SpaceX has signed a multi-year cloud services agreement with Google, strengthening its position in the rapidly expanding AI infrastructure market just days before its anticipated U.S. stock market debut. The agreement follows a similar partnership with AI company Anthropic and further reinforces SpaceX’s growing role in providing large-scale computing resources for artificial intelligence applications.
Under the terms of the deal, Google will pay SpaceX $920 million per month from October 2026 through June 2029. The service capacity will gradually increase through September before reaching full operational levels. The agreement gives Google access to approximately 110,000 Nvidia GPUs, along with CPUs, memory, and related computing infrastructure required to support its expanding AI operations.
The pact provides SpaceX with another high-profile AI customer, enhancing its AI infrastructure credentials ahead of its planned IPO. The company has been increasingly positioning itself as a major provider of computing power as demand for AI training and deployment continues to surge across the technology industry.
The agreement includes performance conditions requiring SpaceX to deliver the agreed computing capacity by September 30, 2026. If those requirements are not met, Google will have the option to terminate the contract after a specified grace period or accept reduced capacity with adjusted payments. Both companies will also have the ability to end the agreement after December 2026 with advance notice.

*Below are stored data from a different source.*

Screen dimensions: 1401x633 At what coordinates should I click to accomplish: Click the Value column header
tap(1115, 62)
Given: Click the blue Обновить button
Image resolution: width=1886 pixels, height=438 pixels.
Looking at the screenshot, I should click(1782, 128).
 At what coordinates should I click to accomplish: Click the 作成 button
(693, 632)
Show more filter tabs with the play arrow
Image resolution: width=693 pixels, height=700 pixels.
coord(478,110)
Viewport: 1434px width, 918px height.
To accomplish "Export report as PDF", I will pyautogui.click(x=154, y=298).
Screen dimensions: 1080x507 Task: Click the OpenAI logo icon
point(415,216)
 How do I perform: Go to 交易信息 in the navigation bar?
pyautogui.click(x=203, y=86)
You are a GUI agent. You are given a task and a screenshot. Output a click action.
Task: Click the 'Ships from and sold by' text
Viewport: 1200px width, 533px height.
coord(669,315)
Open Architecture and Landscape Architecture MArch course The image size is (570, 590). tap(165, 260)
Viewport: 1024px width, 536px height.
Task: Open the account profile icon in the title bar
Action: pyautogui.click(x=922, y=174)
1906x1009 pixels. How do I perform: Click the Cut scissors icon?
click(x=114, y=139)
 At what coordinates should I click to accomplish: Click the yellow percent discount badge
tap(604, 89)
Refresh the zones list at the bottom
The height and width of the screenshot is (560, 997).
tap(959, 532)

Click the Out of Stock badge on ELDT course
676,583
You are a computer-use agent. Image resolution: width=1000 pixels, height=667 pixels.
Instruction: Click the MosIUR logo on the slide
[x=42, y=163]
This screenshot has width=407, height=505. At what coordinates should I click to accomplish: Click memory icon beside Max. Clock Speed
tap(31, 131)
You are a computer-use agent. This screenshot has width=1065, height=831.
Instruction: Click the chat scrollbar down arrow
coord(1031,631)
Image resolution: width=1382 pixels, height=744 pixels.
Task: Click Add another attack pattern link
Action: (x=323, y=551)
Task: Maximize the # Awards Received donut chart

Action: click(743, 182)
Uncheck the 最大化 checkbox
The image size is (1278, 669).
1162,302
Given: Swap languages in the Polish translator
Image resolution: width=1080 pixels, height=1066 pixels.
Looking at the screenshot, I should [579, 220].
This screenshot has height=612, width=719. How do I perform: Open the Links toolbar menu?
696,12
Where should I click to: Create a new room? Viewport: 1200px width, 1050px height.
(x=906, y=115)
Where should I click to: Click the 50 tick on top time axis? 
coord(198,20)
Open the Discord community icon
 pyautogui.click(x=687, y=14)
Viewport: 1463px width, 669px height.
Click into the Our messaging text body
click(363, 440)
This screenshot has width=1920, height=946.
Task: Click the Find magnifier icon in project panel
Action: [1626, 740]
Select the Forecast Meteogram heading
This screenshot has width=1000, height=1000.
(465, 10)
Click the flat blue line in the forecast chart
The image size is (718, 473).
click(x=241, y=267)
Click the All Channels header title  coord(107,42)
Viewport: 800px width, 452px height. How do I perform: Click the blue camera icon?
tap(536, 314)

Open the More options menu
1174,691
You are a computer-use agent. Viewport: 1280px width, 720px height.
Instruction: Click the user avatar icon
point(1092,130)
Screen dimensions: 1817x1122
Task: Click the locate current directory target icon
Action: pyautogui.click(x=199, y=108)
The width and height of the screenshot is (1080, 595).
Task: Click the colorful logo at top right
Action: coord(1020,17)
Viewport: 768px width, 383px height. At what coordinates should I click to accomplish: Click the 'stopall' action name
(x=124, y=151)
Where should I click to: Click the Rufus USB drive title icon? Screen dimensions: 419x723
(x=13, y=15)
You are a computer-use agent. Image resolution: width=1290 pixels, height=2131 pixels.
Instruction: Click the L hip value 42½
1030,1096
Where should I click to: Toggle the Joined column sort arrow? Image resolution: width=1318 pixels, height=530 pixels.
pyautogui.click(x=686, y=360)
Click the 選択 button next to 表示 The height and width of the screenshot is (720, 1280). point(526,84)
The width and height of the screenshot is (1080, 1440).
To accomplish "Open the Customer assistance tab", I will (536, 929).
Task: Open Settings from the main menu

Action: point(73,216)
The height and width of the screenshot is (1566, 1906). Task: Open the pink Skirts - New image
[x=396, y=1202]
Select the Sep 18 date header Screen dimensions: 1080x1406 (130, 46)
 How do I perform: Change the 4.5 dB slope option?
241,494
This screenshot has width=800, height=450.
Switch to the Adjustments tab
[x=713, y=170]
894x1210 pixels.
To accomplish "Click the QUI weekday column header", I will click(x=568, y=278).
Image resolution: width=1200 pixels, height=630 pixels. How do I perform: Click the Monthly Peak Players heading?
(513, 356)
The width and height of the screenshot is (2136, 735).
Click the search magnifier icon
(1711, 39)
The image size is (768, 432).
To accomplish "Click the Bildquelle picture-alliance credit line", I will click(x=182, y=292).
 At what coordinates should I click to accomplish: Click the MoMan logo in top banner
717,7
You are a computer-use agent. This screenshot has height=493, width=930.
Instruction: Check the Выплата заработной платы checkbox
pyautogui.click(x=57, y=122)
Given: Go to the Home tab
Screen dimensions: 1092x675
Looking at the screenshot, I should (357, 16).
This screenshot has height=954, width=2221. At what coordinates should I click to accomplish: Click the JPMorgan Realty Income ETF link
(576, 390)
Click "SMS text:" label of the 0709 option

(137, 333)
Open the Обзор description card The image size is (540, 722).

The Google partnership comes shortly after SpaceX secured a major compute-capacity agreement with Anthropic, highlighting the increasing competition among AI companies to secure access to advanced computing resources. Together, these agreements significantly strengthen SpaceX’s revenue outlook and underscore the growing importance of AI infrastructure in the broader technology ecosystem.
With major AI firms seeking vast amounts of computing power, SpaceX is emerging as a key supplier in the AI infrastructure market, creating a new revenue stream beyond its traditional space-related businesses. The latest agreement reflects the industry’s urgent need for high-performance computing resources as organizations continue investing heavily in artificial intelligence development.